Winter's Heart Page 6

She motioned to a chair near her, and Dyelin sat, carefully arranging her skirts. The storm clouds had left the older woman’s face. She studied Elayne, giving no hint as to her questions or conclusions. “I know all that as well as you, Elayne, but Luan and Ellorien will bring their Houses to you, and Abelle will as well, I’m sure.” A careful voice, too, but it gathered heat as she went on. “Other Houses will see reason, then. As long as you don’t frighten them out of reason. Light, Elayne, this is not a Succession. Trakand succeeds Trakand, not another House. Even a Succession has seldom come to open fighting! Make the Guards into an army, and you risk everything.”

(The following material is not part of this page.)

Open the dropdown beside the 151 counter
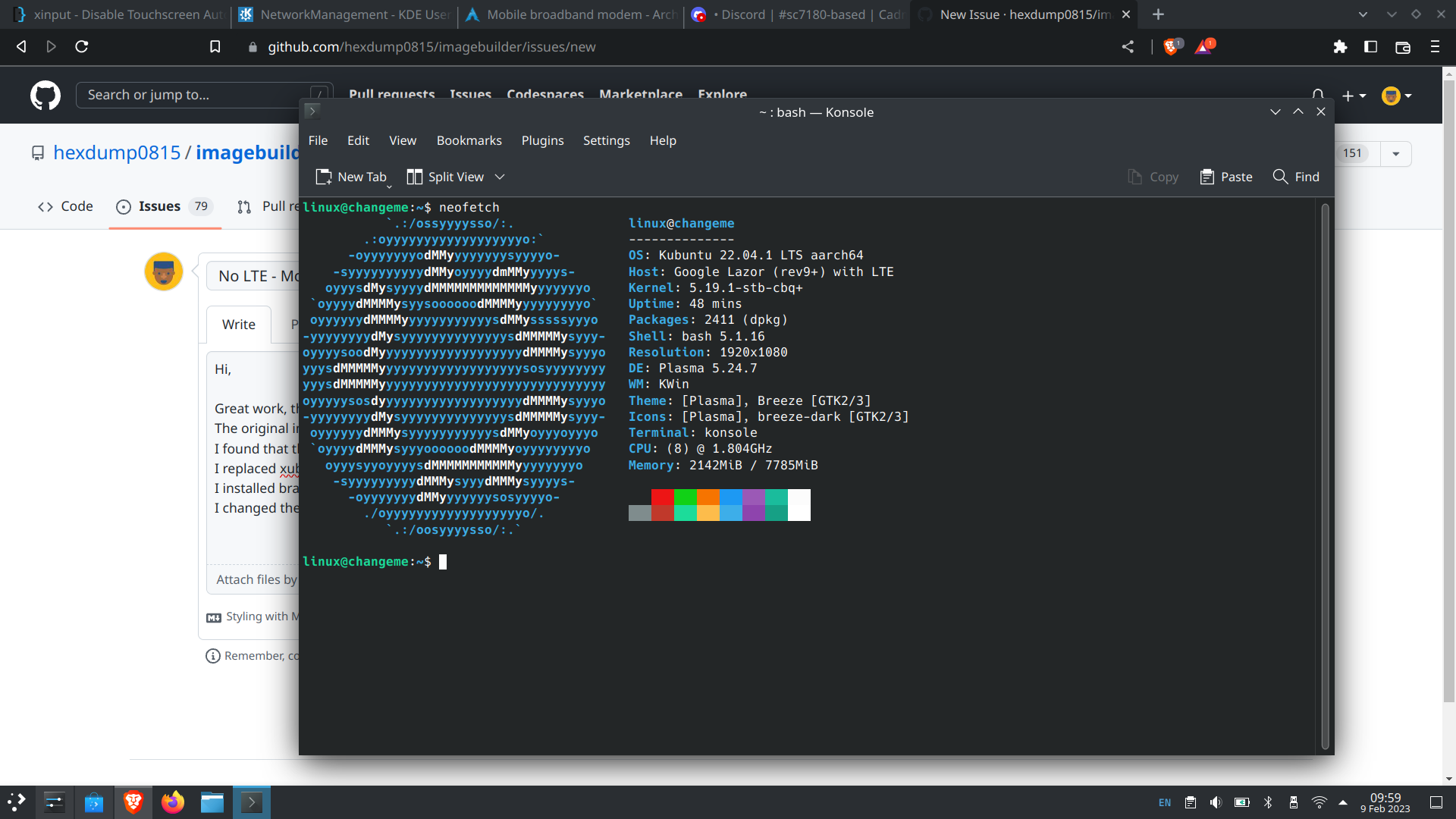Screen dimensions: 1456x819 tap(1396, 153)
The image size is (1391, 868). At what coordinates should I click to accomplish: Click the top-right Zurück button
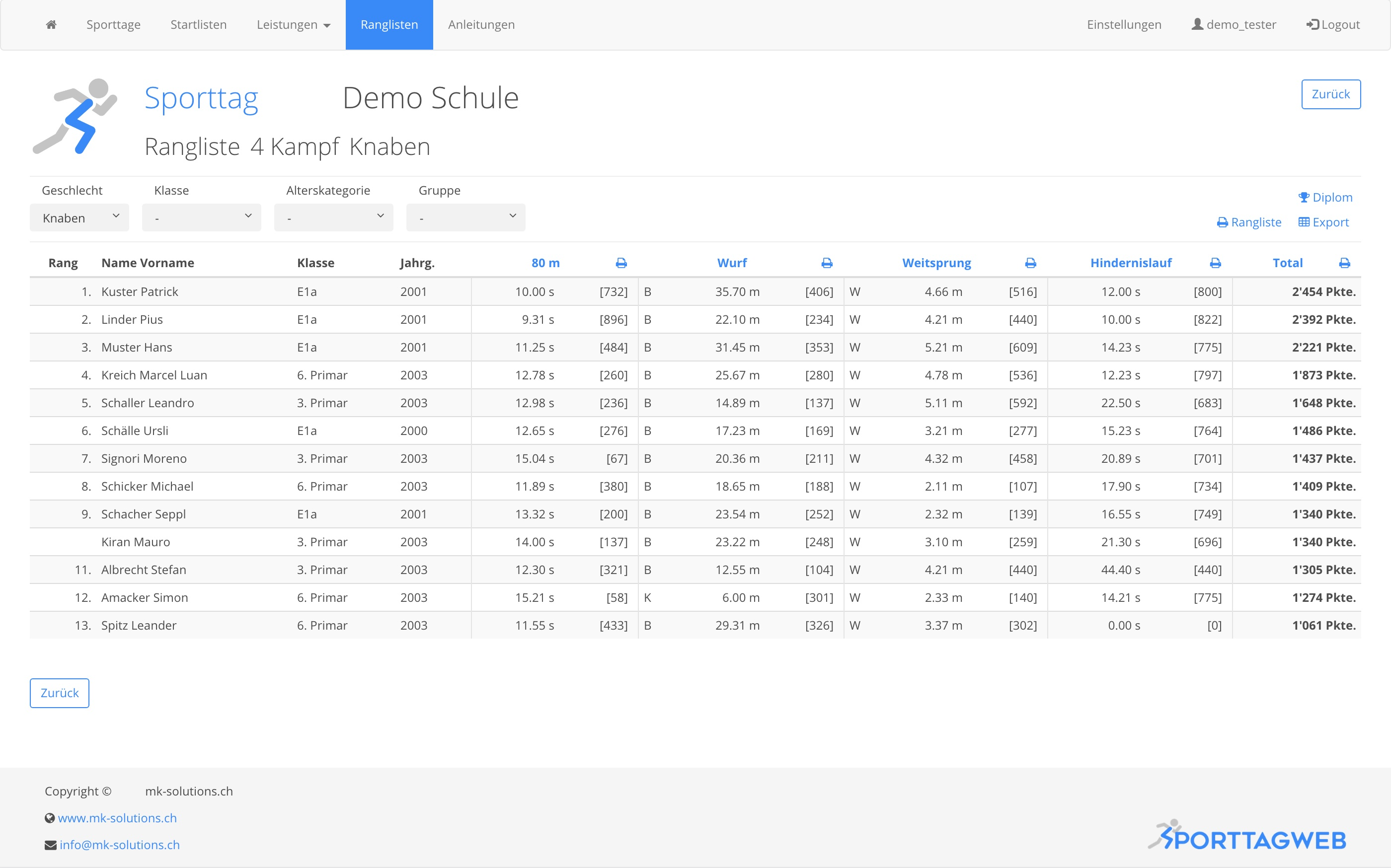coord(1330,94)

Elayne threw her head back, but her laughter held no amusement. It fit right in with the peals of thunder. “I risked everything the day I came home, Dyelin. You say Norwelyn and Traemane will come to me, and Pendar? Fine; then I have five to face six. I don’t think the other Houses will ‘see reason,’ as you put it. If any of them move before it’s clear as good glass the Rose Crown is mine, it will be against me, not for.” With luck, those lords and ladies would shy away from associating with cronies of Gaebril, but she did not like depending on luck. She was not Mat Cauthon. Light, most people were sure Rand had killed her mother, and few believed that “Lord Gaebril” had been one of the Forsaken. Mending the damage Rahvin had done in Andor might take her entire lifetime even if she managed to live as long as the Kinswomen! Some Houses would stand aside from supporting her because of the outrages Gaebril had perpetrated in Morgase’s name, and others because Rand had said he intended to “give” her the throne. She loved the man to her toes, but burn him for giving voice to that! Even if it was what reined in Dyelin. The meanest crofter in Andor would shoulder his scythe to pull a puppet from the Lion Throne!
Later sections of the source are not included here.